### [Task objective]
With pictures left out, set down exactly the lines from the line containing "Click the 'Remember me' label text" through the last line of the data.
+ + + +
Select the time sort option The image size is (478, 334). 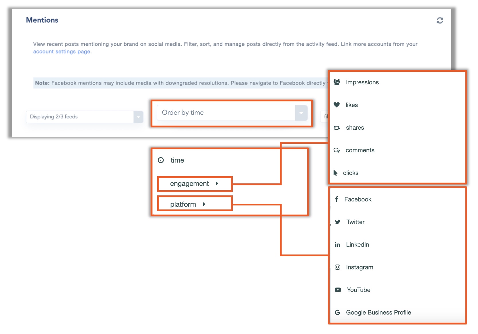click(x=177, y=160)
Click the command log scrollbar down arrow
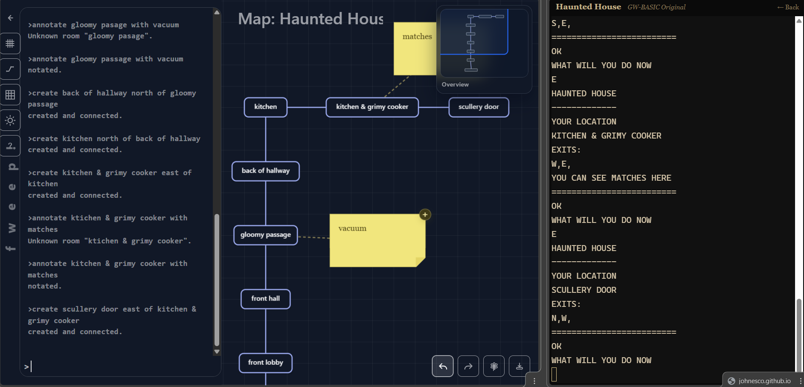The width and height of the screenshot is (804, 387). point(217,352)
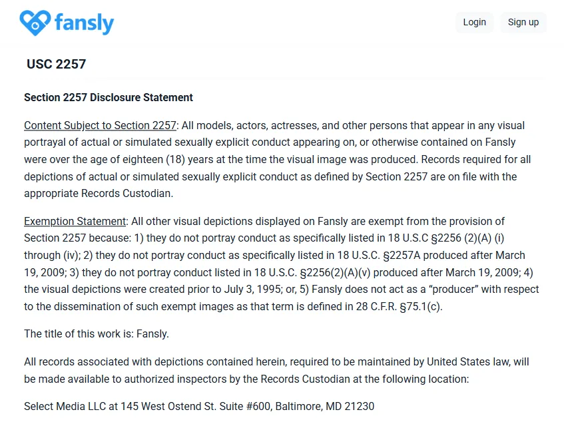Click the divider line under USC 2257
564x434 pixels.
(282, 79)
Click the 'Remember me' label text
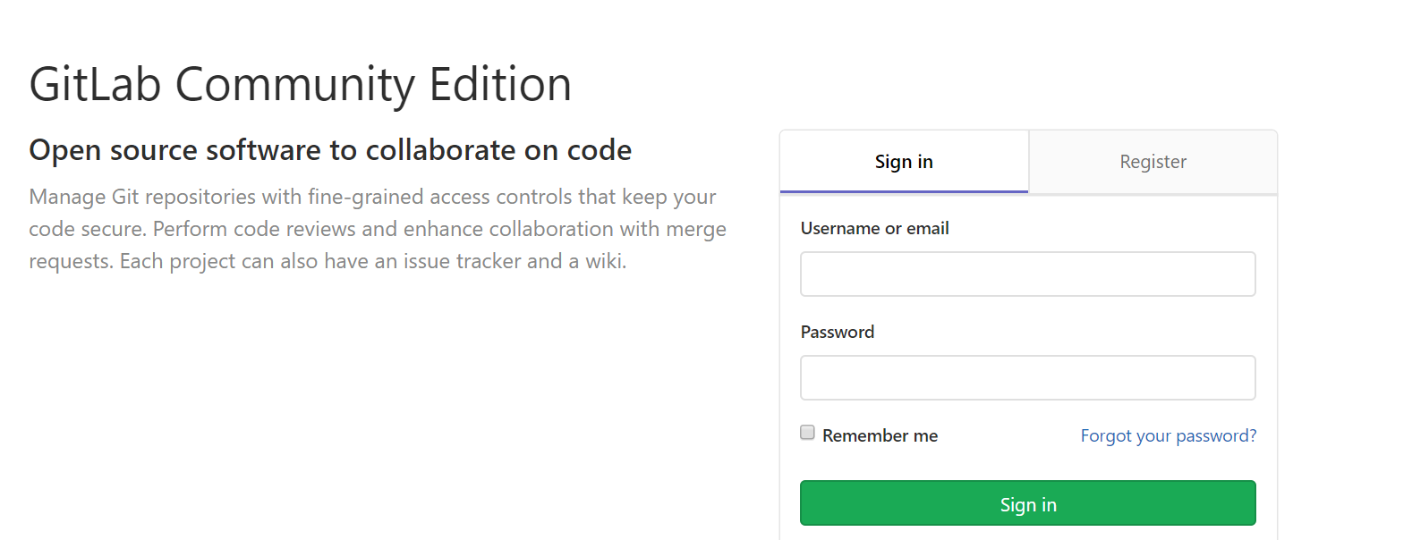The image size is (1412, 540). coord(880,435)
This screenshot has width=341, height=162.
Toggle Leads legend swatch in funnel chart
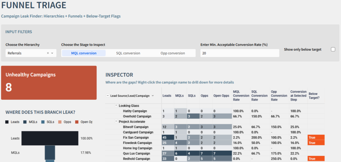point(7,122)
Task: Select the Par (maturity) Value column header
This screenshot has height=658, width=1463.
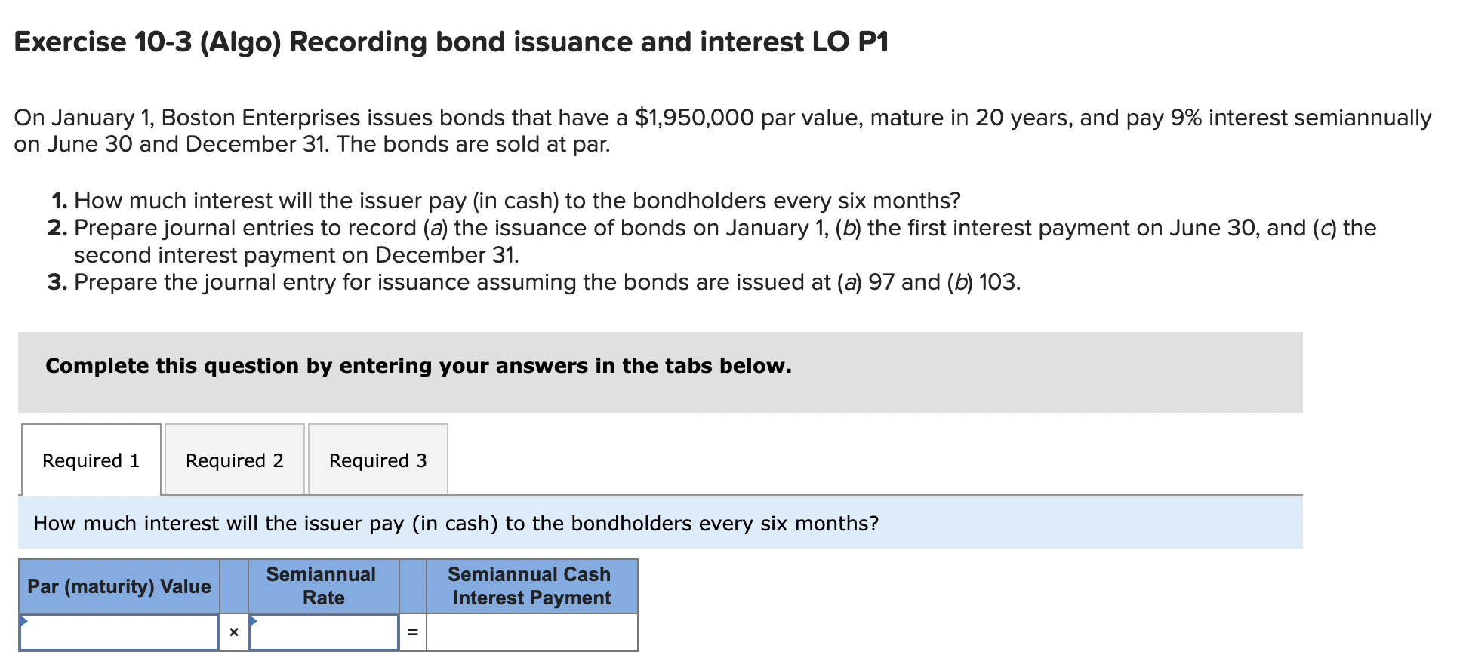Action: click(119, 586)
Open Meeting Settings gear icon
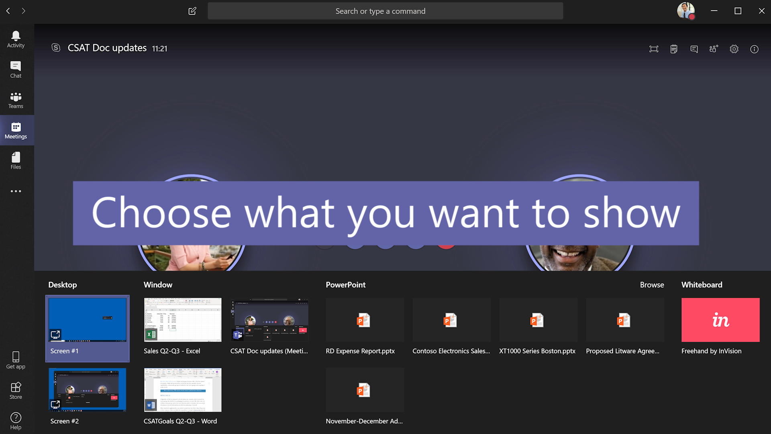771x434 pixels. point(734,48)
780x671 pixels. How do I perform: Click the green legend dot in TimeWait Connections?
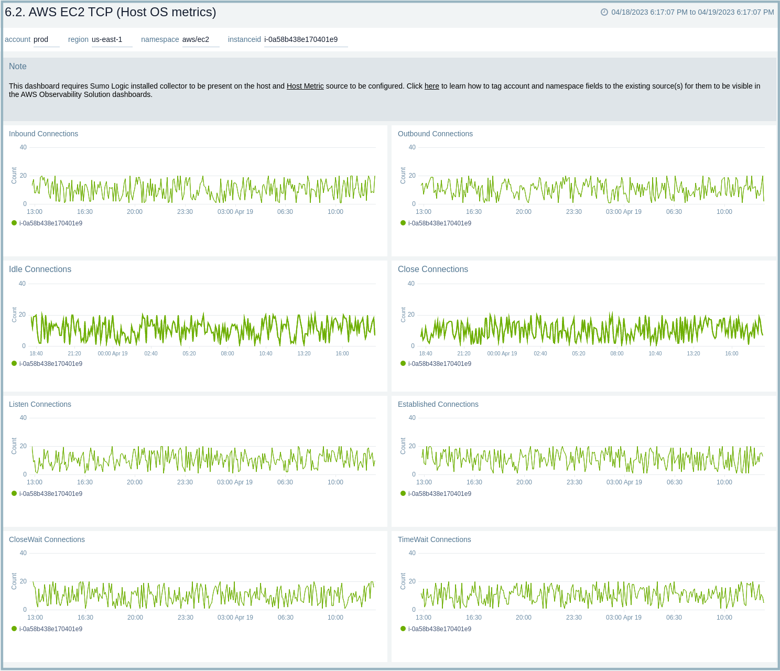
+ + + +
### [Result]
Click the 'Remember me' label text
The image size is (1412, 540). coord(880,435)
This screenshot has width=341, height=162.
Toggle Leads legend swatch in funnel chart
point(7,122)
Task: Select the Par (maturity) Value column header
This screenshot has height=658, width=1463.
Action: click(119, 586)
Open Meeting Settings gear icon
771x434 pixels. point(734,48)
780x671 pixels. How do I perform: Click the green legend dot in TimeWait Connections?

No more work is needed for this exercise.